Boat Ditching with Boundary Elements

The objective of this tutorial is to simulate Boat Ditching with Boundary Elements to represent continuous water using bi-phase material law (Law 37). In this model, the top chamber is air, lower chamber is water surrounded by boundary elements. Law 37 is used for air, water and boundary. Boundary conditions are applied on each surface of boundary in the normal direction. An interface between fluid and boat (CEL) is defined to manage the contact.

Exercise

Step 1: Load the RADIOSS (Block) User Profile

1.	Launch HyperMesh Desktop.

2.	From the Preferences menu, select the User Profiles or click the icon in toolbar.

3.	Select RADIOSS (Block140) and click OK.

Step 2: Load the boat_ditching_1.hm file

1.	From the toolbar, click the Open Model icon to open the boat_ditching_1.hm file you saved to your working directory from the radioss.zip file. Refer to Accessing the Model Files.

2.	Click Open. The model loads into the graphics area.

Step 3: Define and assign Material, Property to component AIR

1.	In the Model browser, right-click and select Create > Material. The new material shows up in the Entity Editor (EE).

2.	For Name, enter air.

3.	For Card Image, select M37_BIPHAS.

4.	Input the values, as shown below.

Remember to select ALE under ALE CFD Formulation.

rd3580_air_14

5.	Create a new property named Air with a Card Image of P14_SOLID by right-clicking in the Model browser.

6.	Click on the component Air and assign Air as the Prop_Id and air as the Mat_Id in the Entity Editor.

Step 4: Define and assign Material, Property to component WATER

1.	In the Model browser, right-click and select Create > Material.
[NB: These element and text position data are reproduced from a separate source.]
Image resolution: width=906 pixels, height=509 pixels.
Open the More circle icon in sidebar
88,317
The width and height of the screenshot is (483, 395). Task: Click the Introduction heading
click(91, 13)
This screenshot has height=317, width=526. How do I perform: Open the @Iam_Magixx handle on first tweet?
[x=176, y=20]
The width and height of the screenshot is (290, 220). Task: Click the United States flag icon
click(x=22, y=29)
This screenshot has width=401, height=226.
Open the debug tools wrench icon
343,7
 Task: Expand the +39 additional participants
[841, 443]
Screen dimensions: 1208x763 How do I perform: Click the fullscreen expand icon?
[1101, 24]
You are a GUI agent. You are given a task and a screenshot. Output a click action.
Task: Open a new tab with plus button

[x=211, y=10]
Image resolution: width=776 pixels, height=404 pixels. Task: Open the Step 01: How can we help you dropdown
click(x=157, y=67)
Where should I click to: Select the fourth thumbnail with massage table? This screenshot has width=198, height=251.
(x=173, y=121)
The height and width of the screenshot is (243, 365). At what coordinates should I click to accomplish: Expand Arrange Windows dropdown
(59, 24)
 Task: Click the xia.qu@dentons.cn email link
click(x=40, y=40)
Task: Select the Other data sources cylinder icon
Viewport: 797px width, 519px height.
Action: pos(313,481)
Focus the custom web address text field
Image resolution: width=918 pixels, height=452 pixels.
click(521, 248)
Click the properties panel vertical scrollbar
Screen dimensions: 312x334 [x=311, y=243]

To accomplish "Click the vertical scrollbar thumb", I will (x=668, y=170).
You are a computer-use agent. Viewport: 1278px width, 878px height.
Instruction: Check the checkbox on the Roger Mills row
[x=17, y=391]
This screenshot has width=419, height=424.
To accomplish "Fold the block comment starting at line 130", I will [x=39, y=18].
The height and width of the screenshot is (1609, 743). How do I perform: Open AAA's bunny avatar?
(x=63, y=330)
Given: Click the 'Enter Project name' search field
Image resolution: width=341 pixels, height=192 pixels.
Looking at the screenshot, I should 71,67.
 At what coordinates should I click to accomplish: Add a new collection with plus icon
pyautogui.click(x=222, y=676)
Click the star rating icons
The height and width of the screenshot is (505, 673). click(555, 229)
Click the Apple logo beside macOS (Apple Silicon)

The new material shows up in the Entity Editor (EE).

2.	For Name, enter water.

3.	For Card Image, select M37_BIPHAS.

4.	Input the values, as shown below.

Remember to select ALE under ALE CFD Formulation.

rd3580_water_14

5.	In the Model browser, create a new property named Water with a Card Image of P14_SOLID.

6.	Click on the component Water and assign Water as the Prop_Id and water as the Mat_Id in the Entity Editor.

Step 5: Define and assign Material, Property to component BOAT

1.	In the Model browser, right-click and select Create > Material. The new material shows up in the Entity Editor (EE).

2.	For Name, enter boat.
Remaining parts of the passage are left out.